If you have a volt meter, disconnect the HDMI cable from the Hopper. Set the volt meter in the AC voltage mode 200V range and touch one lead to the satellite input on the Hopper and the other to a grounded portion on the back of the surround sound system. If you see an AC potential then you need to see whether it is coming from the surround sound or the Hopper. You might be able to determine this by disconnecting everything from the Surround Sound and leaving it plugged into the wall and do the same test. If the AC voltage is not there, then some other device connected to the surround sound is the probable culprit.

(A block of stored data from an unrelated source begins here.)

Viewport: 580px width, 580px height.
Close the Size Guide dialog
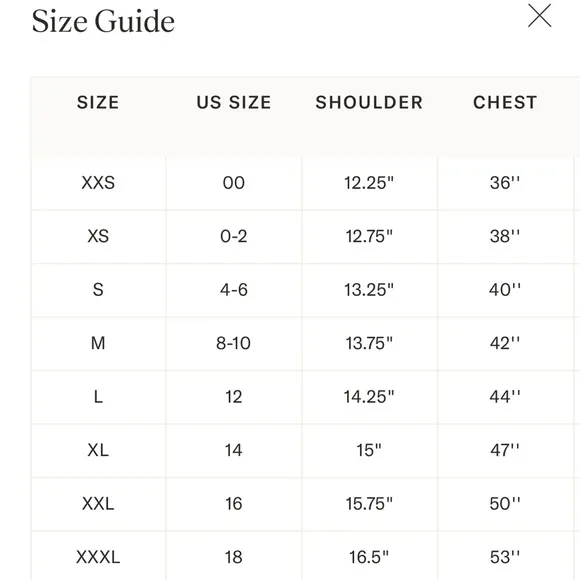539,16
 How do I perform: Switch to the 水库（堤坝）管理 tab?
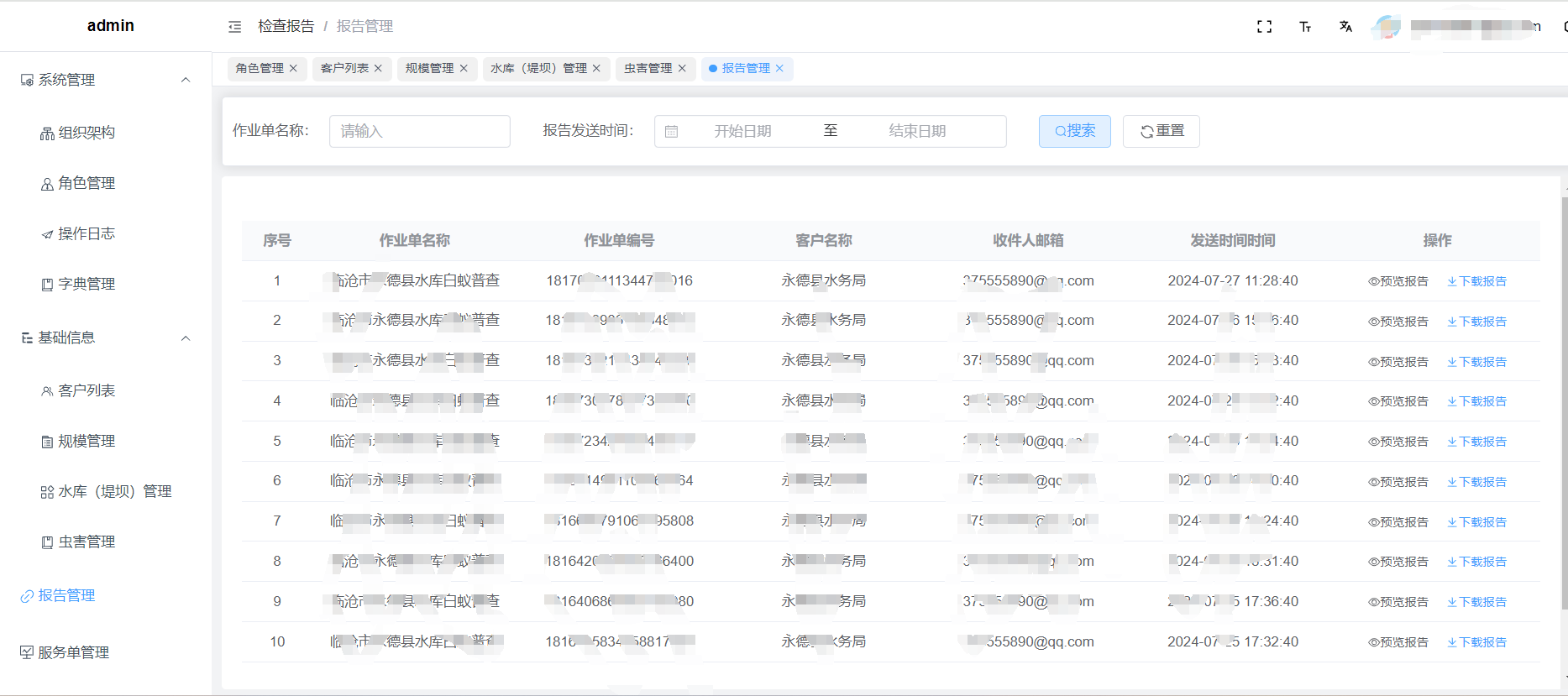(538, 69)
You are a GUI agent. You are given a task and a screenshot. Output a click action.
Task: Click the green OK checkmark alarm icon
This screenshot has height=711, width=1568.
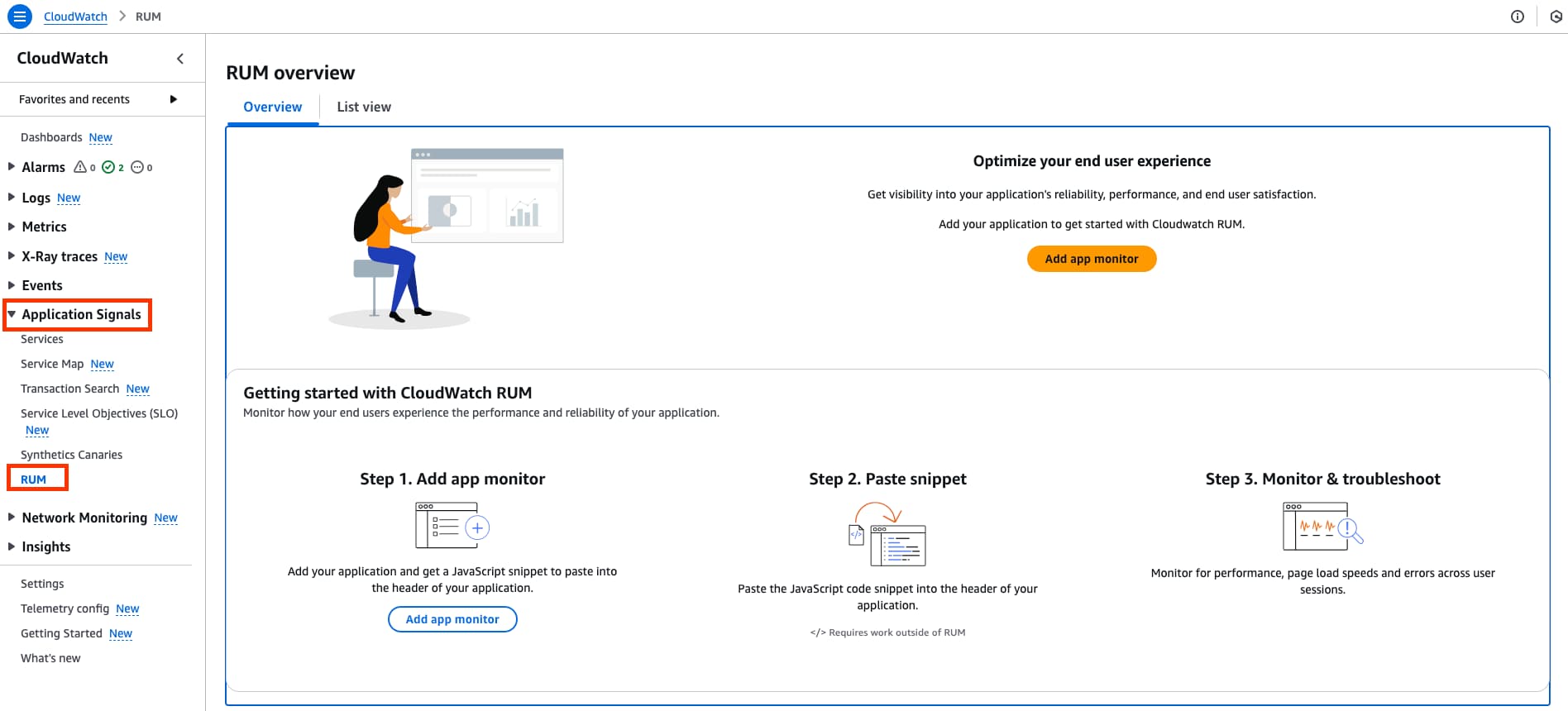[x=108, y=167]
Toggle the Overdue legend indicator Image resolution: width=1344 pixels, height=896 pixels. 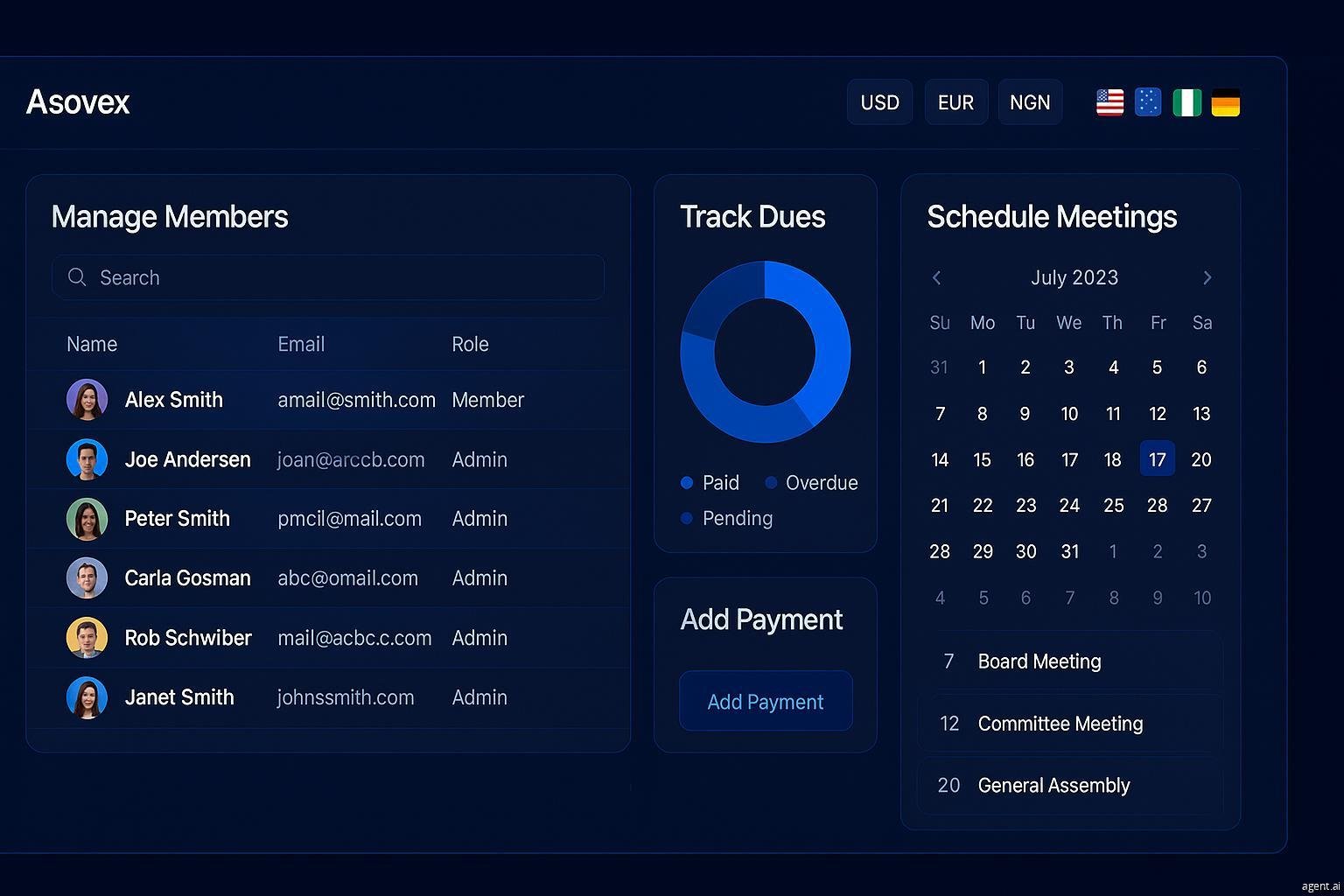coord(771,482)
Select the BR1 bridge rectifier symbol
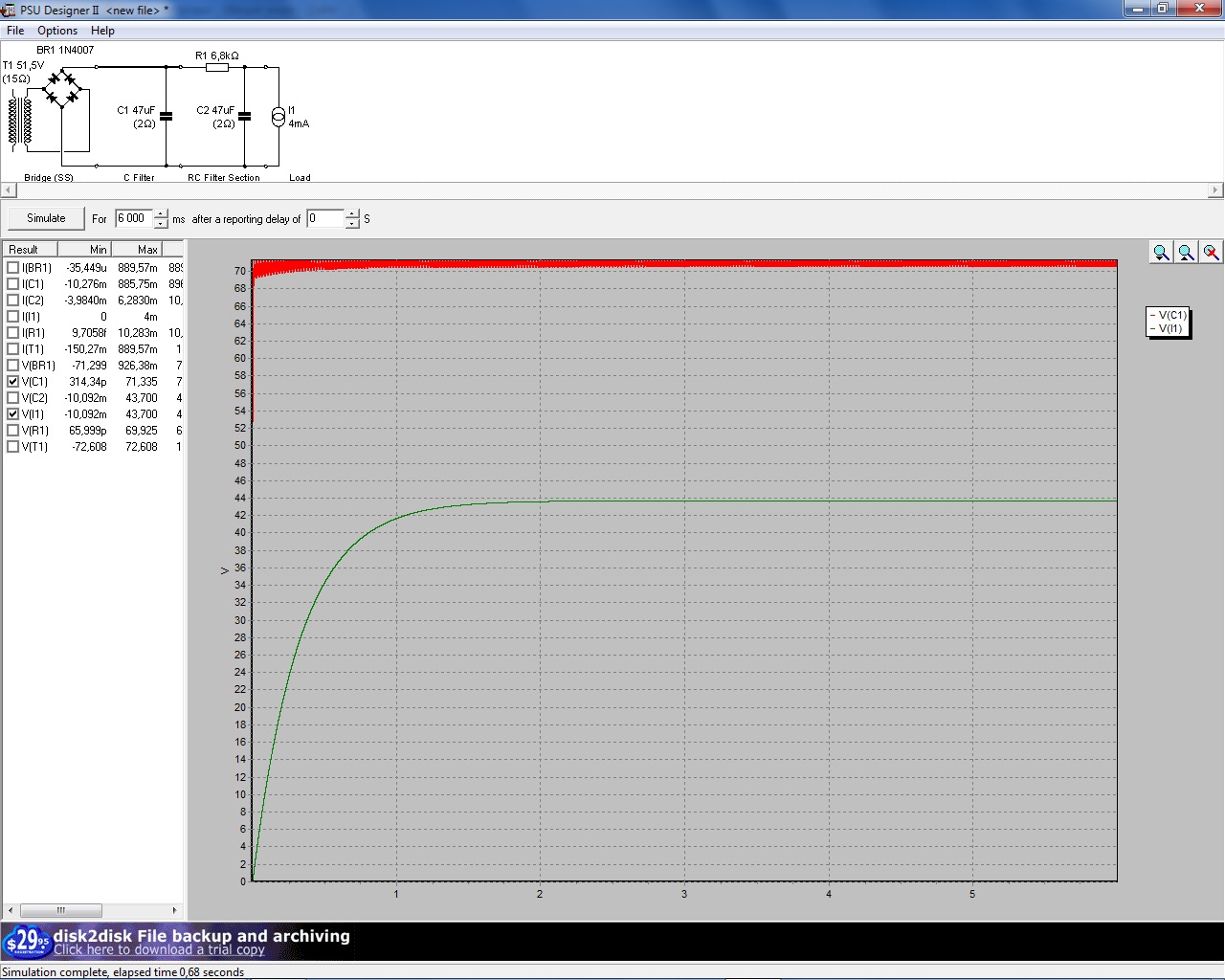This screenshot has height=980, width=1225. tap(63, 89)
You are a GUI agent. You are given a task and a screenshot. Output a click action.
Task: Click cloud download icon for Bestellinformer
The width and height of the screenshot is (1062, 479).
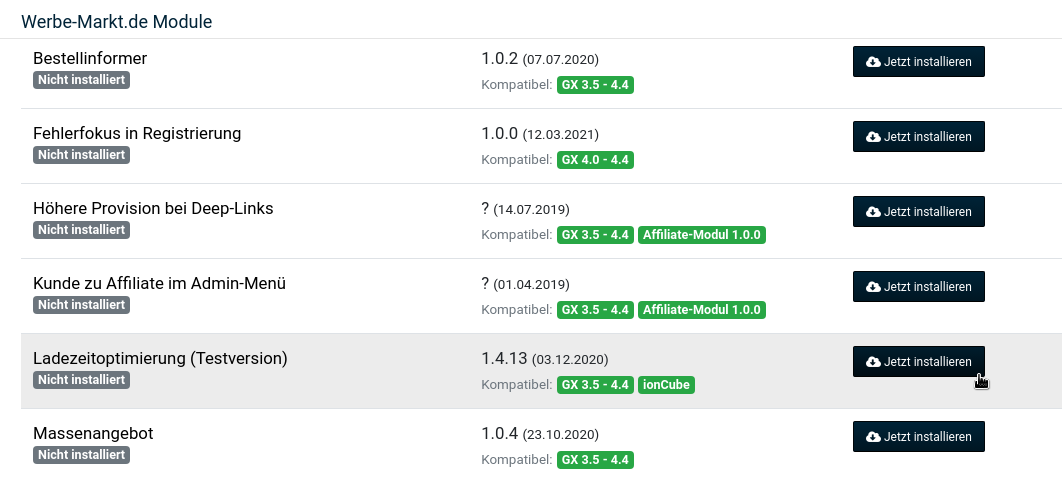coord(874,62)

If the AC voltage is still there then test between the Hopper and the RF input to the TV. If you don't see any voltage then, the electrical issue is probably in the surround sound system.

The HDMI cable includes an ground lead, so if you have any stray AC/DC voltage on the neutral or ground side of one device and connect it with an HDMI cable to a device that is properly grounded then that stray voltage is going to ground. That normally results in a loud pop, a puff of smoke, an increased heart rate, and a broken piece of electronics.


----------



## Wire Nut (Apr 6, 2012)

I agree, sounds like hopper and surround sound head unit are at different electrical potentials. A good start is plug them both into the same surge protector and make sure it is a quality one. This will ensure the frames of both pieces of equipment are at the same potential. Try a different HDMI cable too. If you're not using 7.1 CH try toslink (optical) cable to the head unit and HDMI direct to the tv. May be a bad hopper but sounds like something else is going on here.


----------



## TxDave (Mar 29, 2006)

I have the same Sony HTS-S360 surround sound system via HDMI hooked to my hopper since 23rd of last month and have had no problems. It must be electrical as everyone else has suggested.


----------